The gun was in his hand, and six of the bullets were in the gun. He would only need one, of course, but it seemed neater to fill the cylinder. Now, before shooting himself, he was waiting for a minute or two, taking his time, but he didn’t really know why he was waiting, for there was really nothing worth waiting for.
There was quite a lot of water in the creek as a result of spring rains. A tree had fallen across the stream onto the lower bank on the opposite side, forming a rude and sharply-inclined bridge. In a field beyond there was a small hay barn. Between the barn and the creek, moving slowly closer,’ was a woman walking.
The sight of the woman acted upon Buddy as a mild catalyst. Her approach gave him a kind of measure of time — the few minutes it would take her at her present rate to reach the creek — in which he must rouse himself sufficiently from his lethargy to do what he must do.
And so he sat and watched her come a minute nearer, growing in dimension in the rough field, and then he lifted the revolver and pressed the barrel against his temple and pulled the trigger.
Cornelia York, the woman in the field, heard the shot but thought nothing of it. It was, after all, not unusual to hear shooting in the country, and she did no more than lift her eyes in the direction of the sound.
Reaching the creek, she started across it on the fallen log, and it was then that she saw the figure of a man lying on his back on the higher bank. She thought nothing of this, either, for it was a warm May day, and she herself, not long ago, had lain on her back for a while in the sun to watch the clouds.

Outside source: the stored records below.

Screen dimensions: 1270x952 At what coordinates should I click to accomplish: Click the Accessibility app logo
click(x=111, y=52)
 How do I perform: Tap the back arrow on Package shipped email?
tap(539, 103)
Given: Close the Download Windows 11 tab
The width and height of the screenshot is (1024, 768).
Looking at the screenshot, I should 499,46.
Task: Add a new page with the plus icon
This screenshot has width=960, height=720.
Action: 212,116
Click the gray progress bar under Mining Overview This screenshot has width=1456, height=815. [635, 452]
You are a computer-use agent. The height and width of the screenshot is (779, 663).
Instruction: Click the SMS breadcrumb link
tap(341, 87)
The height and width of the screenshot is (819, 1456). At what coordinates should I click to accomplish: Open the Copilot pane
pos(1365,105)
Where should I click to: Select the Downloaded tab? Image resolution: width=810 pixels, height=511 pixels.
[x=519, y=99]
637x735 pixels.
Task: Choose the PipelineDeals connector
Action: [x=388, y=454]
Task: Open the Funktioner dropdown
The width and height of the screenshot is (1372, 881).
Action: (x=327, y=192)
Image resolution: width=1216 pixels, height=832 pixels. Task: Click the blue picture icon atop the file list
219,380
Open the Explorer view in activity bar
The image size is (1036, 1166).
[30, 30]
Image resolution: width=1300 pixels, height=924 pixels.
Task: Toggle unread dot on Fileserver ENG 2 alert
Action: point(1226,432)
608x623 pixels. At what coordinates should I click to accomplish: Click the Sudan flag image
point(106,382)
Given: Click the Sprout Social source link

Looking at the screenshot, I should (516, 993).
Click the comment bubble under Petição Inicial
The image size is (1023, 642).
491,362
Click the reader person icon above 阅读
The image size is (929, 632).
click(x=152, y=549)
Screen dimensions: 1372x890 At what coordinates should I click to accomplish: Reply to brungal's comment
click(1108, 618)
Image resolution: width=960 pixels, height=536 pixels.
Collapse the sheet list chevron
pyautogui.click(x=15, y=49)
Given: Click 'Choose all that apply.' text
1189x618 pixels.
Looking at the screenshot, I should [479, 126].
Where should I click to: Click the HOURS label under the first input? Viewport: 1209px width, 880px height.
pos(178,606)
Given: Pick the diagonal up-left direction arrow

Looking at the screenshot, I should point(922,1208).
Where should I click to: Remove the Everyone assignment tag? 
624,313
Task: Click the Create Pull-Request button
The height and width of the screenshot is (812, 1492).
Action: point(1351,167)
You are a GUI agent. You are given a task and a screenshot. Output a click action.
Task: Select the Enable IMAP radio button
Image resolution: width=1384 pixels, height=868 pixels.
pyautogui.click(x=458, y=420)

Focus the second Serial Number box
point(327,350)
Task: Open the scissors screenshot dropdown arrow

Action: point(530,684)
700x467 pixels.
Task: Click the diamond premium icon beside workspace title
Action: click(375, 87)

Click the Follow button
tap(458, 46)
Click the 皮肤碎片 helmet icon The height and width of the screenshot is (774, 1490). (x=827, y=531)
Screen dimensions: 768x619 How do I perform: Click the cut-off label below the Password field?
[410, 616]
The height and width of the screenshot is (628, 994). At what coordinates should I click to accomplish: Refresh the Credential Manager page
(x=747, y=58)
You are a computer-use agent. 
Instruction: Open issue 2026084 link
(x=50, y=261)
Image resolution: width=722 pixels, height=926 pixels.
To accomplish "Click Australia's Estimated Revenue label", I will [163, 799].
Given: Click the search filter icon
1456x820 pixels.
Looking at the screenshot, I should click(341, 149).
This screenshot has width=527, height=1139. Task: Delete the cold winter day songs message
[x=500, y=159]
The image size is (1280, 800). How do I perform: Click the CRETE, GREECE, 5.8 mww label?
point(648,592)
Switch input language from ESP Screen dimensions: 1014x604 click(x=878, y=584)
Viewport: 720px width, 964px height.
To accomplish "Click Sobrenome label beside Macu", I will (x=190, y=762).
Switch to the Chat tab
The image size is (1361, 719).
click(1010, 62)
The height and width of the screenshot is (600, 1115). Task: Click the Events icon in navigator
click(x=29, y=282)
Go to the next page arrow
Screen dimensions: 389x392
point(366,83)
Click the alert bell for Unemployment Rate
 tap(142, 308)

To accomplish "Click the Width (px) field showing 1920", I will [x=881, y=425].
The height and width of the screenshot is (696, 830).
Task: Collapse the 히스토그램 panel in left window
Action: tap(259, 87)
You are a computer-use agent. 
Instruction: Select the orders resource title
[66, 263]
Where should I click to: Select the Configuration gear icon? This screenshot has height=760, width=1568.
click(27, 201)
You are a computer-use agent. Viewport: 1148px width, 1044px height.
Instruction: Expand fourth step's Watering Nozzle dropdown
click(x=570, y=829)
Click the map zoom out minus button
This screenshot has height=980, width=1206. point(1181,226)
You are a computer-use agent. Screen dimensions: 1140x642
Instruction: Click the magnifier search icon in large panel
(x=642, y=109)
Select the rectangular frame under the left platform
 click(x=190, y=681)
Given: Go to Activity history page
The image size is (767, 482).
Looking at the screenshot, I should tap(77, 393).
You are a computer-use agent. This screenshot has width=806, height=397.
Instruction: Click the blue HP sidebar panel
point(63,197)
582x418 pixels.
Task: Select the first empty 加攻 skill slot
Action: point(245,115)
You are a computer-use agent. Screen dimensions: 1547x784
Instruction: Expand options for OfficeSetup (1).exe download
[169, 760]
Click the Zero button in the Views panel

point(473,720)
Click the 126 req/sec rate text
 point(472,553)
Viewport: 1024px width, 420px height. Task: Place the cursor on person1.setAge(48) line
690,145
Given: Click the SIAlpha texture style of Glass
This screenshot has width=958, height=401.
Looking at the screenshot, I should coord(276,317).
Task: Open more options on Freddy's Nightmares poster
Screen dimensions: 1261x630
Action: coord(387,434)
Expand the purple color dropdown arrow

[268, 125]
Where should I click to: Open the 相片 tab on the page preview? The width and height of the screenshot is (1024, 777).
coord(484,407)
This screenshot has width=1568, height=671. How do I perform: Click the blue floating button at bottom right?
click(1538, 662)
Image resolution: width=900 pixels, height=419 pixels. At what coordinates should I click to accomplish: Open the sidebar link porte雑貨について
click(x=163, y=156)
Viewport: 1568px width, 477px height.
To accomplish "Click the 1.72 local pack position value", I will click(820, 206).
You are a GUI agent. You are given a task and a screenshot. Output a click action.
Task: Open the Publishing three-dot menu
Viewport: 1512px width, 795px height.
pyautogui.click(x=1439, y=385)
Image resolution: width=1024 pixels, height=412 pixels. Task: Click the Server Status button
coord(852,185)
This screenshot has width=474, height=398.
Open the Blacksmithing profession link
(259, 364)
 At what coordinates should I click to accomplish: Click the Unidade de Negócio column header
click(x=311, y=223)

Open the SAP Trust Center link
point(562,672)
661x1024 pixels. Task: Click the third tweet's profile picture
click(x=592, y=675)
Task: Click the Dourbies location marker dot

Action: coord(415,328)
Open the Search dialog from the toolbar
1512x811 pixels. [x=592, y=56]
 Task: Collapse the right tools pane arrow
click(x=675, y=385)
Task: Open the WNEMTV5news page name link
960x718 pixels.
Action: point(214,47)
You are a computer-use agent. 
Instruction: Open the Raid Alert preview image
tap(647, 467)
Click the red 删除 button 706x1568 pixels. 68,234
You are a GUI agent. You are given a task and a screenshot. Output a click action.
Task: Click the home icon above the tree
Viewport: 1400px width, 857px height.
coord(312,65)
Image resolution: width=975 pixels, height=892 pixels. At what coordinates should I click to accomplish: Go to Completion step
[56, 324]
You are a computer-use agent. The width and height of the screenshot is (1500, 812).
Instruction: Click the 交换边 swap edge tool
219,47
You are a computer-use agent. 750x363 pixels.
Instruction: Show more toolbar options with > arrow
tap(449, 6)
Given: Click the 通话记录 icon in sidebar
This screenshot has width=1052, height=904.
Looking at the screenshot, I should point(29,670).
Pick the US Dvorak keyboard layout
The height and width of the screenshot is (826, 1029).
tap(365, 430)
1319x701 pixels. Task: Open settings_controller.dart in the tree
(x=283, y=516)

Next seeing the ragged bleeding hole in his head and his staring eyes, she still felt no more than a dull shock and a slight quickening of her pulse. Having lived for so many weeks with horror, she had become nearly immune to horror’s effects.
She had lived, indeed, through two terrible traumas. One was the new and disruptive knowledge of her own character, the deep and deadly malice which had made it possible for her to rejoice in the death of Madelaine, who had been her lover’s wife, and in the ruin of Brad, who had been her lover. The other had been the long and corrosive fear of contamination, the daily dread that her own intimate relationship with a murderer might be discovered in the process of investigation and indictment and trial. This latter trauma was still alive and intense, and anything was now compatible with the quality of her life and expectations.
She thought, however, that she had better tell someone about the dead young man, probably the county sheriff, and so she hurried away to do so.